- **DIRECTIONS**
Please find how many lines of the data contain the string "current", and respond with that number only.

- **DATA EXTRACTS**
[Start of section]

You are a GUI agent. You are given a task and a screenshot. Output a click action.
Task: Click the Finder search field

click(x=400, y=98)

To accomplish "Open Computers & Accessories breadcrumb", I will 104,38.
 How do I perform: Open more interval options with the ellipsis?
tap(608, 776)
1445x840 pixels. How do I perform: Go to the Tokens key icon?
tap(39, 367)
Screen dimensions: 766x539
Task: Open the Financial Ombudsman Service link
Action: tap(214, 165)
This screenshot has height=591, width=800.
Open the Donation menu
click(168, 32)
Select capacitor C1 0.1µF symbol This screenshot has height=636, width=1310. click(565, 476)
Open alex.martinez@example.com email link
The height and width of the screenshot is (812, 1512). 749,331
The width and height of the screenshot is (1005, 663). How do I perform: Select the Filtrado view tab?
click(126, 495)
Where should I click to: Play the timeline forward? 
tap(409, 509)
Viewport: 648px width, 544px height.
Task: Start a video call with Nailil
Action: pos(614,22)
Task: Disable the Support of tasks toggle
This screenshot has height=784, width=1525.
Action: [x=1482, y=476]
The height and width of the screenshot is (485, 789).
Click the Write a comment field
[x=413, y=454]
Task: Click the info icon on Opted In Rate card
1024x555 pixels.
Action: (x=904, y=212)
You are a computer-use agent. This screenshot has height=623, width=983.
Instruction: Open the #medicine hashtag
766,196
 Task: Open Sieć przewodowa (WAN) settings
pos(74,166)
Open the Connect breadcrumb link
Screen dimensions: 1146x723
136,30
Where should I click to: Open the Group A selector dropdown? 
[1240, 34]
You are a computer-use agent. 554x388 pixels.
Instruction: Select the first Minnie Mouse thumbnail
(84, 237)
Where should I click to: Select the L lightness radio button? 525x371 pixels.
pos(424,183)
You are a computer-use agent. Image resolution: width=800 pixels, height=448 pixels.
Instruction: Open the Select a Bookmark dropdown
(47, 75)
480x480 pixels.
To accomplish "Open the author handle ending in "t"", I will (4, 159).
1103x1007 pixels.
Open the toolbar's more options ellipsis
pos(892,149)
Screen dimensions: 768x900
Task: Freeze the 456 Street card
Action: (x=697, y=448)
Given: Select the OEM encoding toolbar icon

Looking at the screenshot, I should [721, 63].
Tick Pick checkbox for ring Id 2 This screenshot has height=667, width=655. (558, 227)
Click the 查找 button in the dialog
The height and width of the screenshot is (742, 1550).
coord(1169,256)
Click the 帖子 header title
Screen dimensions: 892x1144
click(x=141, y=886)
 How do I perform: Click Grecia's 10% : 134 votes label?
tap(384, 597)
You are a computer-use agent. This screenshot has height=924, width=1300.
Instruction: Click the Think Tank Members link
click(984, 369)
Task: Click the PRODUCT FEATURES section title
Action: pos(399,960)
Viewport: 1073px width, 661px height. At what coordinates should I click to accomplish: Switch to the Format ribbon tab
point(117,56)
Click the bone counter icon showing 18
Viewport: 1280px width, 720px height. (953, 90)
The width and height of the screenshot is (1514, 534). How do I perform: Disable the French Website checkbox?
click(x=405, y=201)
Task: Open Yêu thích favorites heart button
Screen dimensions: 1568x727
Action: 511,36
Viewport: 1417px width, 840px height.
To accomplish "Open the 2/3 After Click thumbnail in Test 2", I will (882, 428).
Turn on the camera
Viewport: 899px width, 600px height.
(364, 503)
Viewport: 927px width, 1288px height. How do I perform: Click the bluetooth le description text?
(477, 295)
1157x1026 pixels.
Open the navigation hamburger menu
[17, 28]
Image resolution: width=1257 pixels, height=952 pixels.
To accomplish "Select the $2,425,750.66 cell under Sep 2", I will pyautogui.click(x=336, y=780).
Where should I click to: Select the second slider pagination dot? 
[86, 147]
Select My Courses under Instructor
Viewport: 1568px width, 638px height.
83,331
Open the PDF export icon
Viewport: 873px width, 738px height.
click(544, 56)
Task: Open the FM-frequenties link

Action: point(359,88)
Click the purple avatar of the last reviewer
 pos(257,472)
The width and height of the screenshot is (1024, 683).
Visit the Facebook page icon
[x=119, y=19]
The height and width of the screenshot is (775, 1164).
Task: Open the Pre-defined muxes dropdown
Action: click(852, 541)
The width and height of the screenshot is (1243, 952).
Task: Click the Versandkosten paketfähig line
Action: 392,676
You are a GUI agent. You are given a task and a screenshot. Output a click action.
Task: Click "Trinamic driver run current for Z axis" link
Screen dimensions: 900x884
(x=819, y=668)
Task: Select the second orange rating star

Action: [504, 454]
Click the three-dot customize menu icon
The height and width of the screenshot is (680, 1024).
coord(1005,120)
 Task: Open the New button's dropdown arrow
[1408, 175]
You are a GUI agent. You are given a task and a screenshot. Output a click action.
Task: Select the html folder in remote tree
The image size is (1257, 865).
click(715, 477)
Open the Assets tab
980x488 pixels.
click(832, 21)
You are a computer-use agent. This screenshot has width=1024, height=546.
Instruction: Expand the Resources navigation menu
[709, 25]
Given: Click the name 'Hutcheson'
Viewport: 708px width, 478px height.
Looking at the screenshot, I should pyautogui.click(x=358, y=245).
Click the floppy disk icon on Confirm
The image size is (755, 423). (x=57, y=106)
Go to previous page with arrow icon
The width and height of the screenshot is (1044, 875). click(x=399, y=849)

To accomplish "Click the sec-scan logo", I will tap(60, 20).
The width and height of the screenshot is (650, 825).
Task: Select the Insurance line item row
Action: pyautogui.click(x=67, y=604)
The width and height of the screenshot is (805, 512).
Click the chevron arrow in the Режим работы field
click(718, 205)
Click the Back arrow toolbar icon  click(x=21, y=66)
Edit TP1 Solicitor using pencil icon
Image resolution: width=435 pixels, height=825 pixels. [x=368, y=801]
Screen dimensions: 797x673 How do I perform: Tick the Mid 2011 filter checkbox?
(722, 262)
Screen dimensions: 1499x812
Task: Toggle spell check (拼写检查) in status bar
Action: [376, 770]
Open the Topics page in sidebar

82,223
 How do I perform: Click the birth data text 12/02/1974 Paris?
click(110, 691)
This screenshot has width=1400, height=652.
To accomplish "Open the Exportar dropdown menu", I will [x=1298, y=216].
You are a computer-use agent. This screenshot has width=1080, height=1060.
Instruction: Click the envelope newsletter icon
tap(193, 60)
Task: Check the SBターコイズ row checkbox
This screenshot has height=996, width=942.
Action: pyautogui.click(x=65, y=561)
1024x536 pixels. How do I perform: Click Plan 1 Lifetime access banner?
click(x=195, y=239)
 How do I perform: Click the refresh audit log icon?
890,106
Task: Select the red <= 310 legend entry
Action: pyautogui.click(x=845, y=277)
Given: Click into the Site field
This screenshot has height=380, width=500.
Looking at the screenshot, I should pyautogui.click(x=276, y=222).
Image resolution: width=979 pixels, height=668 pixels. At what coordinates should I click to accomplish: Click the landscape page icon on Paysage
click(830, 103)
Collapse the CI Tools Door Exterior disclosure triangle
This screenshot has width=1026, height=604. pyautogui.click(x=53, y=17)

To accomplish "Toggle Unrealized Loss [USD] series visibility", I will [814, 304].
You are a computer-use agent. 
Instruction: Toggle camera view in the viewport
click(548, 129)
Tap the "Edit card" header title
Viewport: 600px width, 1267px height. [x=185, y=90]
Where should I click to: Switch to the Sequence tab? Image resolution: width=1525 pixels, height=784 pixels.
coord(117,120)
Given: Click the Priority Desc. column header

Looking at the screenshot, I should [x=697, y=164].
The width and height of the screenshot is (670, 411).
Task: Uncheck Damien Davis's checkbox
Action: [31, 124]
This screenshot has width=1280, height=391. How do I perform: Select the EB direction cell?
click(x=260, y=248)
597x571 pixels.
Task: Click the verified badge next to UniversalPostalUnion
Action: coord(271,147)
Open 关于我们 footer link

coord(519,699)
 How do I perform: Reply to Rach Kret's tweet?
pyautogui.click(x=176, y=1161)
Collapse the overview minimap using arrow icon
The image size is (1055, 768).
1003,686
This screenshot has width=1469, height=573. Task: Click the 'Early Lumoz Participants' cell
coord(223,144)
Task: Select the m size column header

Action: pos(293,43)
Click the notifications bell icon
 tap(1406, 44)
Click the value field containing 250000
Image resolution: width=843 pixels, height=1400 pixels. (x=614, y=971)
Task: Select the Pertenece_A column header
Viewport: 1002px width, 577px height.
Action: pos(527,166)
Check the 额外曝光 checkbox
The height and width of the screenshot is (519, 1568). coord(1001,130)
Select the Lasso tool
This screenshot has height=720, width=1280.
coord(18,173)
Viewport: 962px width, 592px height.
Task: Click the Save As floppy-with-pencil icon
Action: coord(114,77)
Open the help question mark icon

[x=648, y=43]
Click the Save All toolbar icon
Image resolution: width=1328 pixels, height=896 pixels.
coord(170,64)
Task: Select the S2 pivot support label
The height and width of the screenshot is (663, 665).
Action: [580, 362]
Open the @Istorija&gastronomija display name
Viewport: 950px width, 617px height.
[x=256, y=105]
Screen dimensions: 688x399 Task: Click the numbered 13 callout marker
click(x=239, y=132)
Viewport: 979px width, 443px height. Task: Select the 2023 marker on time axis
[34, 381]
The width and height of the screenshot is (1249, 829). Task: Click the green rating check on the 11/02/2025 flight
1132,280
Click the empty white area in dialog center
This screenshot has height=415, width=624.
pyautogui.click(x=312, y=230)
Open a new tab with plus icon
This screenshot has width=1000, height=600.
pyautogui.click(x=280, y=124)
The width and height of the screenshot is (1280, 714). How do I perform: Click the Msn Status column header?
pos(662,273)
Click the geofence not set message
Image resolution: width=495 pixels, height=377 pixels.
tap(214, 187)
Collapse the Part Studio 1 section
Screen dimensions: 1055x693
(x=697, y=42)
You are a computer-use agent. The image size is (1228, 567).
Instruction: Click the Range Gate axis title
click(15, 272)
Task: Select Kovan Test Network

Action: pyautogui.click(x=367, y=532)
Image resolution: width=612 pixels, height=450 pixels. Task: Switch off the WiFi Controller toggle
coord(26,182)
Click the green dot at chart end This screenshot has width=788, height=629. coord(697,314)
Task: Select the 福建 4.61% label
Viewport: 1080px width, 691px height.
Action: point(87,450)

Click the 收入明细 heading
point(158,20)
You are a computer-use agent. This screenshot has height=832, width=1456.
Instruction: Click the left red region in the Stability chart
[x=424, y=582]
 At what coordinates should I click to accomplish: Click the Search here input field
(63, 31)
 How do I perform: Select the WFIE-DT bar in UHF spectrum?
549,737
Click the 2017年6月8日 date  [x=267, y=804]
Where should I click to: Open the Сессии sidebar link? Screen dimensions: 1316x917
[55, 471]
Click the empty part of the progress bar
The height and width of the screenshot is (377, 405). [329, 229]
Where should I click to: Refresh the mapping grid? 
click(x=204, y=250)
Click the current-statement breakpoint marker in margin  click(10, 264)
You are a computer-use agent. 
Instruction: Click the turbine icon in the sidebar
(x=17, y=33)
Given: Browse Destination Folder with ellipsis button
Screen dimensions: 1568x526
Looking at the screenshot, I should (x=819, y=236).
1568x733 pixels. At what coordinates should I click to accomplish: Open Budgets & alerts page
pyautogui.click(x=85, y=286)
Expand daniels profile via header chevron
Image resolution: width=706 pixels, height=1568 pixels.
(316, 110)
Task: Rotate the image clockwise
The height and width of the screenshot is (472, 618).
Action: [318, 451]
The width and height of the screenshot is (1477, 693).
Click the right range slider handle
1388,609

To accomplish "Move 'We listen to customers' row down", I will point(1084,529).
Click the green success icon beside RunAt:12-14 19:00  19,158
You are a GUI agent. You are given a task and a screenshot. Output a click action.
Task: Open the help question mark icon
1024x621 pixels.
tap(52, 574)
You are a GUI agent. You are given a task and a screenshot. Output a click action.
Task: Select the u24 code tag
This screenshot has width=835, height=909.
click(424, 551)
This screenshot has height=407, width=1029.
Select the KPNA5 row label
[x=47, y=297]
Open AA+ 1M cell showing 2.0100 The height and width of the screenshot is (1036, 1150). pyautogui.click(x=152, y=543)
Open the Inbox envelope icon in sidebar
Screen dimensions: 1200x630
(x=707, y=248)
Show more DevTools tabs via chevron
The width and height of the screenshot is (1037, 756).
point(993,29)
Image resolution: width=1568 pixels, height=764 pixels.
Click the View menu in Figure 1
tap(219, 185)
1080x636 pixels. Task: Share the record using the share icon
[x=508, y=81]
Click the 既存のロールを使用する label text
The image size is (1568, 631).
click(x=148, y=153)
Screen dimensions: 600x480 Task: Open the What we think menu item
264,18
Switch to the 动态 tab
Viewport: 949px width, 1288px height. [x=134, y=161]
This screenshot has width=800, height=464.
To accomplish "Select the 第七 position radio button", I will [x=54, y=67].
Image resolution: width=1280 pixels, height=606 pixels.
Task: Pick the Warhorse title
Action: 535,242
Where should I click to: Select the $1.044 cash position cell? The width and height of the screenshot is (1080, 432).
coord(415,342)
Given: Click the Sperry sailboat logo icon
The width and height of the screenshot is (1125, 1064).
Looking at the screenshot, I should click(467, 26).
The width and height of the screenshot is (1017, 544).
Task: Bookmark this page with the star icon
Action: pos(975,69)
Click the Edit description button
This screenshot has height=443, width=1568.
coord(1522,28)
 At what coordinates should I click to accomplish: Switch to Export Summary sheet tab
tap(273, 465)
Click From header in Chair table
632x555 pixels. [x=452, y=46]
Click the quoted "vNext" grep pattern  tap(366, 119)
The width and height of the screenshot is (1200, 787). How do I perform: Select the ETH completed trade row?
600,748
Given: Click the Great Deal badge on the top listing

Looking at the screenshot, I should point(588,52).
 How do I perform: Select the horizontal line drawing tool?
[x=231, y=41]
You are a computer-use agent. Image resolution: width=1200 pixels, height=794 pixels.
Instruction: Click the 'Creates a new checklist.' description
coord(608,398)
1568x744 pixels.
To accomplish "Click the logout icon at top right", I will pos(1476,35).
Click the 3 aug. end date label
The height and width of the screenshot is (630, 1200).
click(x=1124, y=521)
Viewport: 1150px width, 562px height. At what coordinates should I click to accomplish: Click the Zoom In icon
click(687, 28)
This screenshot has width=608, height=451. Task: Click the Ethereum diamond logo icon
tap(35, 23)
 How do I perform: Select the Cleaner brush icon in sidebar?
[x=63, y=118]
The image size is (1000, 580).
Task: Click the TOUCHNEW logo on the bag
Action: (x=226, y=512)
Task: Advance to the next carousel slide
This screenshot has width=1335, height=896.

[End of section]

- **ANSWER TO THIS PROBLEM**
2